07 SES 04.5 PS, General Poster Session
General Poster Session
The aim of the study is to re-construct discursive conceptualisations of global subjectivities, with a special focus on categories of the global North, the global South, North-South relations and the global citizen. I investigate how these discursive categories are constructed and how they work in educational materials produced by Polish non-governmental organisations (NGOs). I have chosen the NGOs because of their crucial role in implementing and developing global education in Poland.
Postcolonial scholars have indicated the limitations and risks related to the dominant discourse framing global education as charity and benevolent helping (Andreotti 2011, Bryan 2013, Jefferess 2008). These include hegemonic, paternalistic or ethnocentric educational practices that reinforce stereotypes, reproduce inequalities and perpetuate the status quo. It is therefore important to unpack these conceptualisations in a critical and systematic manner and explore the assumptions and worldviews informing them.
This study is a part of broader research project exploring global education discourse(s) in Poland.
The research questions are therefore as follows:
- What are the discursive worldviews presented/promoted in analysed materials?
- How are the discursive categories of global South, North and global citizen constructed?
- What patterns of power relations the analysis reveals?
- What are the possible educational implications of these discursive conceptualisations?
The research is generally framed within a social constructivist theoretical framework, with a critical and social justice orientation. The global North, global South and global citizenship are understood as sociocultural, discursive constructs having their own history, linked to various theoretical and ideological contexts, and promoting particular worldviews. Some of them may contribute to a more socially-just world while others may fail or even reinforce existing injustice.
In my understanding of global education, I am inspired by the work of critical and postcolonial scholars who point out the limitations of soft approaches to global education and global citizenship and promote critical postcolonial approaches (Andreotti 2011, 2014; Swanson and Pashby 2016; Jefferess 2008).
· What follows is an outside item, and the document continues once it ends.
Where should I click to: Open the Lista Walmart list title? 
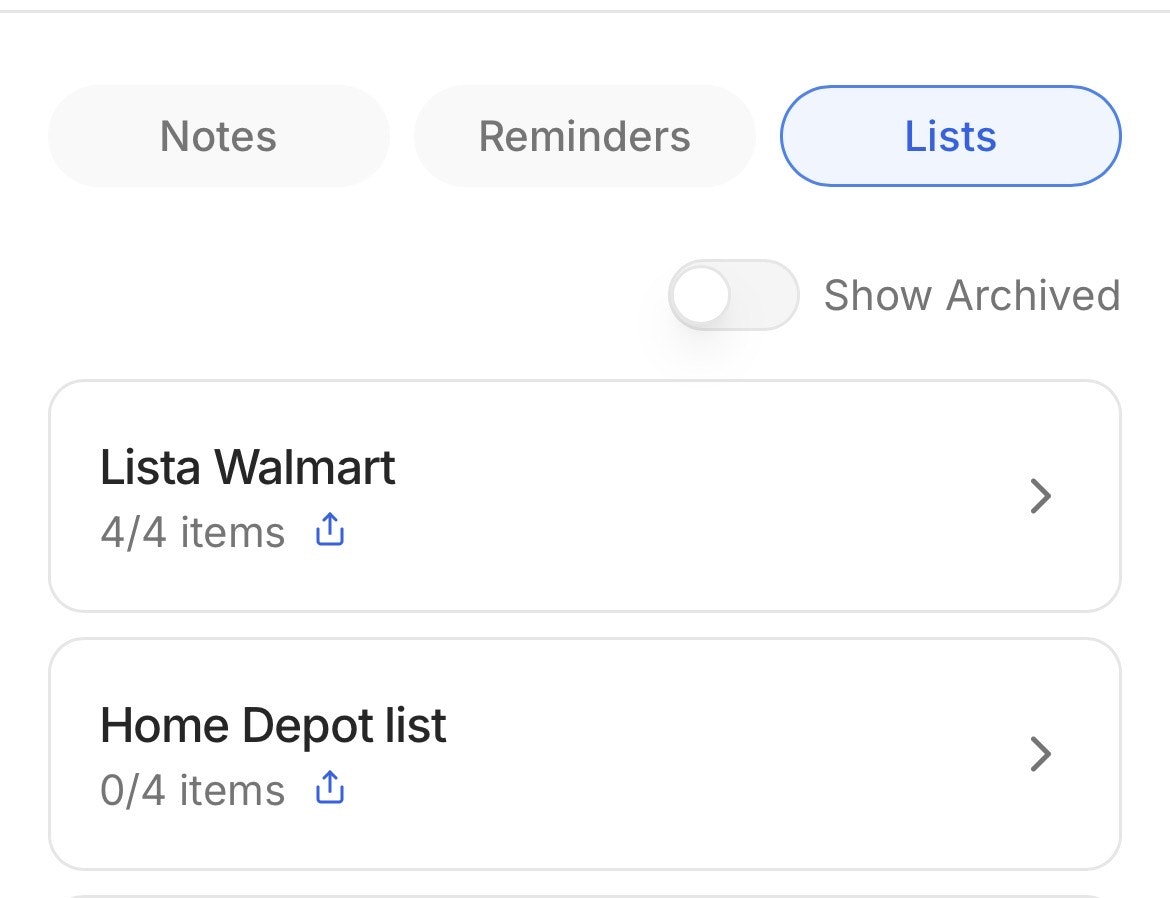pyautogui.click(x=248, y=467)
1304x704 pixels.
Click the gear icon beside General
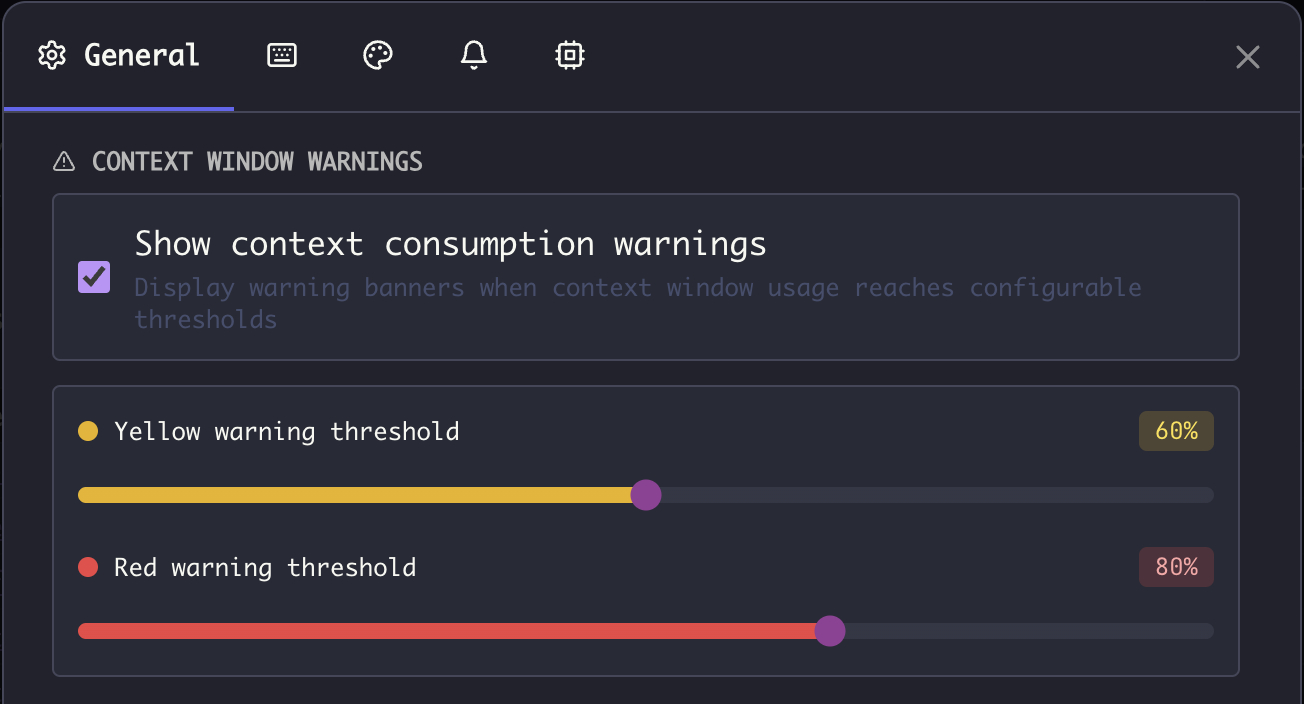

I draw also on the tradition of Polish social pedagogy (pedagogika społeczna) and its long-standing focus on social justice, active engagement, empowerment and emancipation of individuals or groups in their local settings (Lepalczyk and Marynowicz-Hetka 2003).
Andreotti V. (2011), Actionable postcolonial theory in education, New York-London: Palgrave Macmillan. Bourn D. (2015), The theory and practice of development education, London: Routledge. Bryan A. (2013), ‘The Impulse to Help’. (Post) humanitarianism in an era of the ‘new’ development advocacy, “International Journal of Development Education and Global Learning” 5(2). Jäger S. (2001), Discourse and knowledge: theoretical and methodological aspects of critical discourse and dispositive analysis. In: Methods of critical discourse analysis, ed. by R. Wodak and M. Meyer, London: SAGE Publications Ltd. Jefferess D. (2008), Global citizenship and the cultural politics of benevolence, „Critical Literacy: Theories and Practices”, no. 1. Lepalczyk I., Marynowicz-Hetka E. (2003), Helena Radlińska: a portrait of the person, researcher, teacher and social activist (Poland). In: S. Hering, B. Waaldijk (eds.): History of social work in Europe (1900–1960). Female pioneers and their influence on the development of international social organisations. Opladen: Leske + Budrich. Pashby K. (2011). Cultivating global citizens: Planting new seeds or pruning the perennials? Looking for the citizen-subject in global citizenship education theory, “Globalisation, Societies, and Education”, 9(3/4). UNESCO (2014), Global citizenship education, Paris: UNESCO. Van Dijk, T. (1995), Aims of Critical Discourse Analysis, “Japanese Discourse”, vol. 1. Wodak R. and M. Krzyżanowski (eds.) (2008), Qualitative Discourse Analysis in the Social Sciences, Basingstoke: Palgrave Macmillan. Wodak R. and M. Meyer (eds.) (2001), Methods of critical discourse analysis, London: SAGE Publications Ltd.